Working a full time desk job, though it has some perks, definitely puts a damper on the free time I have to do the things I really want to do. Make art, exercise, spend time outside, travel, spend time with friends and family, the list goes on and on. Most nights after I finally get home I find I only have about 3 hours of time to do the things I’ve spent most of my day at the office thinking about. This is if I 1. don’t have any other plans and 2. don’t make dinner. What a bummer. I always want dinner! I know so many people live this daily life and I’m sure many have even less free time than this. I don’t have a family or even a pet to take care of! Though I do live with my boyfriend and it’s important to me that we spend quality time together as well. It’s crazy to me how much of our lives are spent taking care of obligations and not doing what we simply want to do or what makes us happy at our core. Maybe that topic is worth a totally different kind of post later on.

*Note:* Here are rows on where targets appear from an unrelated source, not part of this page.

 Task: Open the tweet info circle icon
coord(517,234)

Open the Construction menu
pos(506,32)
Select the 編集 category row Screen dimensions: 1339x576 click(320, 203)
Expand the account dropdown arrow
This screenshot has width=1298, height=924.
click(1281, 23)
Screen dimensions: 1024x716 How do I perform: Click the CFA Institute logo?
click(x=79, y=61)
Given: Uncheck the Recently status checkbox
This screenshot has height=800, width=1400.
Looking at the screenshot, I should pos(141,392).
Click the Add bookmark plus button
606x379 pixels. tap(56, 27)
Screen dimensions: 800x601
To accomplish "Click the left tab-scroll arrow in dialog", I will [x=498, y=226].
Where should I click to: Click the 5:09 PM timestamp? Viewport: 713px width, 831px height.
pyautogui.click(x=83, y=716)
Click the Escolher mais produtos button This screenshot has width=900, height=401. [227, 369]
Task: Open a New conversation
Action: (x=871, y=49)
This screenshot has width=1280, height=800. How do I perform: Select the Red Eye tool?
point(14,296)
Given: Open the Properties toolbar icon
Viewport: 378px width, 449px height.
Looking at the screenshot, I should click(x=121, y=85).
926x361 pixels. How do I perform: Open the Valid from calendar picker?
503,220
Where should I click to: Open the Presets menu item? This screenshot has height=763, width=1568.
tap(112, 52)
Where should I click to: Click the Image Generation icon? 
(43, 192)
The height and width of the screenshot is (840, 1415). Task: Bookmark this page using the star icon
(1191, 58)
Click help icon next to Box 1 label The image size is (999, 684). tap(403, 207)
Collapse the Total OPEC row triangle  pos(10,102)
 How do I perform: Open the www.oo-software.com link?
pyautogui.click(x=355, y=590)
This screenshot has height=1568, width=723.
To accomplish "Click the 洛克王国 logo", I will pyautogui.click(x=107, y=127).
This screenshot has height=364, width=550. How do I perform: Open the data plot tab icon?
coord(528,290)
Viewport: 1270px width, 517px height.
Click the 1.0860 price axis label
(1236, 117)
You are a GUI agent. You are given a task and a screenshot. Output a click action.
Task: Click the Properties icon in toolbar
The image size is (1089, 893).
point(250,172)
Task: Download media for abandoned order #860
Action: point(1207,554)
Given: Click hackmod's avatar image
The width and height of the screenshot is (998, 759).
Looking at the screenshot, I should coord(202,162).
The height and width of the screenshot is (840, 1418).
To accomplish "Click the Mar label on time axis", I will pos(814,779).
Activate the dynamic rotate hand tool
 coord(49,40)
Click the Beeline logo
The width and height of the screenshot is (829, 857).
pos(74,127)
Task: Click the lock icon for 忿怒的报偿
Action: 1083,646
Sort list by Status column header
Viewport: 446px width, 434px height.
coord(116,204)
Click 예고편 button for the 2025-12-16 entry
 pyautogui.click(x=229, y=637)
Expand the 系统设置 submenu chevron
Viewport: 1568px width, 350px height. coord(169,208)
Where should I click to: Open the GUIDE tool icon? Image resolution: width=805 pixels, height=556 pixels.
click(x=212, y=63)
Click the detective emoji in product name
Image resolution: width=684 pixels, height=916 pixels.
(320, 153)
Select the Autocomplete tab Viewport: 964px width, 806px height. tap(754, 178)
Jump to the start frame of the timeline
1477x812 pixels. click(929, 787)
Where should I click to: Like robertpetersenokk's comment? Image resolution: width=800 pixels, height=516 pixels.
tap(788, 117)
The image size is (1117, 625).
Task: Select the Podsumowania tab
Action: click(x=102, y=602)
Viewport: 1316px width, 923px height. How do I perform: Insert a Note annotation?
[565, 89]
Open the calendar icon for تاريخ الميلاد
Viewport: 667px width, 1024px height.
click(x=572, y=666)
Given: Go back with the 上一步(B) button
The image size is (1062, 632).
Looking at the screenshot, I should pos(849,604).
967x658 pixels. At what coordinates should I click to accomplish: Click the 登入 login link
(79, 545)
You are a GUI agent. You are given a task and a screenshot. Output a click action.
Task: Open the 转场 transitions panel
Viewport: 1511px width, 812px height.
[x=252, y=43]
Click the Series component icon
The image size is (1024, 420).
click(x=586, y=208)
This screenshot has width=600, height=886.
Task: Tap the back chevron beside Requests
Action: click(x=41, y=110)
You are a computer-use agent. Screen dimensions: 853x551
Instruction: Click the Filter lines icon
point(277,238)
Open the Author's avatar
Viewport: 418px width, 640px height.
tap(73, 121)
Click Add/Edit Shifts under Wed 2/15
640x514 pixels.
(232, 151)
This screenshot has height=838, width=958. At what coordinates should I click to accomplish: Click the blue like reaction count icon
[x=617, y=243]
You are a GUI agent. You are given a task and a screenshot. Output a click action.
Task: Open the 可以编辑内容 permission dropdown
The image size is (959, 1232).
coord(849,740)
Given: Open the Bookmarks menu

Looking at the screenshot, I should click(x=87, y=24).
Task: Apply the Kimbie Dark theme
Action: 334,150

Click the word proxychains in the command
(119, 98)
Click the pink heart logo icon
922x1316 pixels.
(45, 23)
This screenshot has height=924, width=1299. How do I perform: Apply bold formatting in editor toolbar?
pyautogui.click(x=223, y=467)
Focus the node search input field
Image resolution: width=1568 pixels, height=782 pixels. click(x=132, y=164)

My point is, when I’m free from work or other obligations with some time to myself I like o try to make the most of it. I think it’s safe to say I’m a multitasker at heart and so if I can combine a couple things I’m passionate about into one little package, I’m all over it.
In the past year or so I’ve found great joy in taking a small field kit with me along on walks and hikes so I can paint while I’m out. When I know I’ve set aside the time to stop along the way and dedicate an hour or so to sitting and observing one specific section of the trail it puts me in a totally different state of mind. I find myself paying better attention to my surroundings. Looking more closely at the light and colors, listening to the sounds and taking in the smells. It’s really almost meditative.
Aside from all of that, I also think it’s really important to paint from life. Something that I’m not often able to do, or very comfortable doing frankly. Painting from life is a whole other beast in the world of art. Light changes, perspective changes with just a small tilt of your head, or adjustment of your seat, clouds shift, people come and go if you’re painting a street scene. It’s rough and easy to become confused and overwhelmed. For me anyway.
I really have no formal plein air training, and by “really” I mean I have absolutely zero plein air training. That’s going to change though, as I’m taking a landscape painting class this summer that I am so so excited for! I’m sure I will report back on that after things get rolling. For those who may not be familiar, “plein air” painting simply means to create a work of art outside, it’s a french term that means “open air.”
I find the more I practice setting time aside to paint on trail and through my travels, the more comfortable I become and the quicker my piece will come together. Already, I’ve found that I’m able to get my first wash or two down pretty swiftly without much hesitation, making my decision making for painting in the details a little easier. It’s nice to feel things begin to click and that’s just a testament to practice making perfect… though perfection is not a real thing in my mind.
As a person who always wants to do it all and use every second of my day to be productive this little combination of two things I love has really had a positive affect on my evenings and free time. I’m able to get outside, be a active and create and practice my art! I’m not yet creating masterpieces out there but maybe that will come with time. The important thing for now is being in nature and painting as much as I can.